The Artastic Collective Art Curriculum was created to solve that exact problem. It offers a complete Kindergarten to Grade 9 visual art curriculum that is already organized, sequenced, and ready to use. Instead of starting from scratch or reinventing your program each year, educators step into a system where lessons connect intentionally across grade bands, concepts, and themes.
What makes this curriculum different is that everything is available immediately. There is no waiting for content to unlock or guessing what will be released later. Teachers and homeschool educators can plan their year all at once or work week by week, knowing that the structure is already in place. This visibility allows educators to teach with confidence, knowing their art program is cohesive, developmentally appropriate, and thoughtfully designed.

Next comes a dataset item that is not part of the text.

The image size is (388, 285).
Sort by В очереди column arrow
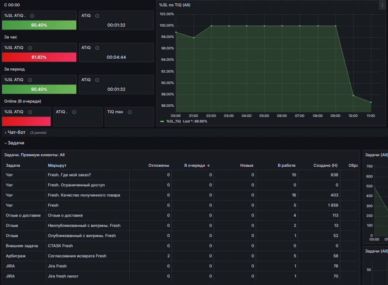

At its core, the Artastic Collective is about clarity. It helps educators move out of survival-mode planning and into intentional instruction, where art is no longer an afterthought but a meaningful, well-supported part of the learning experience.
Teaching Art Through Meaningful, Connected Themes
Themes play a powerful role in helping students connect to art in a deeper way. Rather than teaching isolated projects, a thematic approach allows skills, concepts, and ideas to build naturally while keeping students engaged and curious. In the Artastic Collective Art Curriculum, themes are intentionally designed to support both creative exploration and skill development across grade levels.
Inside the curriculum, educators will find a wide range of thoughtfully developed themes that span cultures, environments, seasons, and student interests. These include large, comprehensive Annual Grand Bundles such as Watercolor Wonders, Our World, and Discovering Dinosaurs, alongside flexible thematic units like Outer Space, Ocean Life, The Arctic, The Tropical Rainforest, Fantasy, and Four Seasons. Each theme provides opportunities to explore art concepts in context, helping students understand not just how to make art, but why it matters.
The curriculum also includes themes that support whole-child learning and cross-curricular connections. Units focused on Social Emotional Learning, Growth Mindset, and Essential Art Skills help educators weave reflection, resilience, and creative confidence into their art program. Cultural and geographic themes — including Canada, the United States, Mexico, China, India, Thailand, and England — allow students to explore art through a global lens while building awareness and appreciation for diverse artistic traditions.
Because all thematic content is available immediately, educators can plan intentionally across the year, revisit themes as students grow, or build A/B year rotations that keep learning fresh and engaging. Themes are not filler — they are a core part of how the Artastic Collective helps art instruction feel cohesive, relevant, and meaningful.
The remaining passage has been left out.